Russia has the money to make a difference, but it appears determined to let the population suffer. Putin enjoyed playing the role of the bull in the china shop. Now that the china is all broken, Putin should pick up the tab. He’s the guilty one, and he should atone for his crimes. He won’t, of course.

Andrei Kortunov, a liberal Russian international relations expert who may be privy to Kremlin debates, stated on November 25th that Russia has no intent to annex the enclave territories. Why?
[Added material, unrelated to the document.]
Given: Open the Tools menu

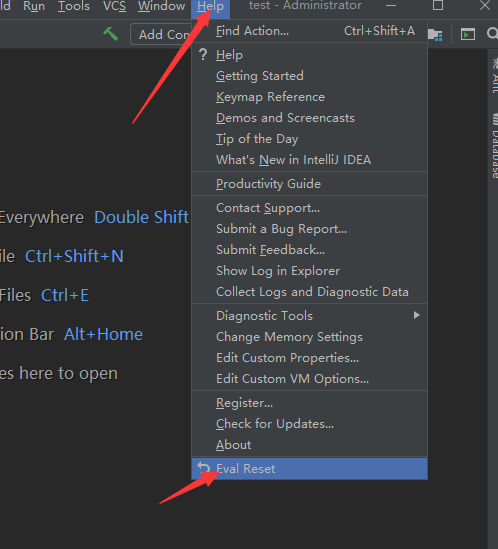Looking at the screenshot, I should tap(74, 6).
First, it’s very expensive to incorporate them into Russia. Second, if you annex them, you have to assume responsibility for their future. But, as you know, these are very complex territories with many criminals and radicals who would pour into Russia and the Russian political space. I don’t think Russia is ready for that.

Kortunov is absolutely right. It would be senseless for Russia to annex that much trouble.

But so, too, would it be senseless for Ukraine.

Tetyana Chornovol, an investigative reporter who was savagely beaten by former President Viktor Yanukovych’s goons back on December 25, 2013, and is now a parliamentary deputy, agrees with Kortunov’s logic. “I believe,” she stated on November 26th, “that the occupied part of the Donbas must be separated from Ukraine. That’s the most optimal variant for the state.” Why? Because a long-term war means defeat for Ukraine. Chornovol would even cut off gas supplies to the enclave: “Why should we give gas to territories that Putin controls? Let Putin give them gas.”

The upshot of these two complementary, though competing, logics is a standoff. And a standoff means a “frozen conflict,” a territory that remains disputed and ruled by the insurgents. That’s the worst-case scenario for the proxies. Left to themselves, they’ll drive the Donbas enclave deeper into depression, hasten population flight, and stoke criminality and radicalism.

Kyiv appears to agree with Chornovol. Although no Ukrainian policymaker could say that “the occupied part of the Donbas must be separated from Ukraine,” Kyiv’s decisions to build an armed perimeter around the enclave, cut off subsidies to its governing agencies, curtail pensions and other social payouts, close down ATMs and mail service, reduce rail traffic to the area, and remove the region’s key universities to Ukraine all point to a withdrawal of Ukraine’s institutional presence from the enclave.

Who then will save the enclave’s population? Keep in mind that a significant portion does not wish to be saved, believing that the self-proclaimed republics are just fine. Some of these folks may change their minds as winter settles in and misrule becomes the order of the day. They may then join those who wait for liberation.

Unfortunately, their waiting will be in vain.

Putin’s victims will have to realize that only they can free themselves. Will they rise up against the illegal occupying forces? That’s the sixty-four thousand dollar question.

In the meantime, the enclave’s inevitable drift toward “frozen conflict” status has important implications for Kyiv. If it’s serious about ending the fighting and re-establishing semi-normal relations with Moscow, Kyiv will have to insist that the status of the enclave remain indefinitely frozen in any possible peace deal. Kyiv could give up its NATO aspirations—which will not be consummated in the foreseeable future anyway—and it could agree to eternal love of Russia, but if it agrees to take back the enclave, all hope for reform in a European Ukraine will be dead. And Putin knows it.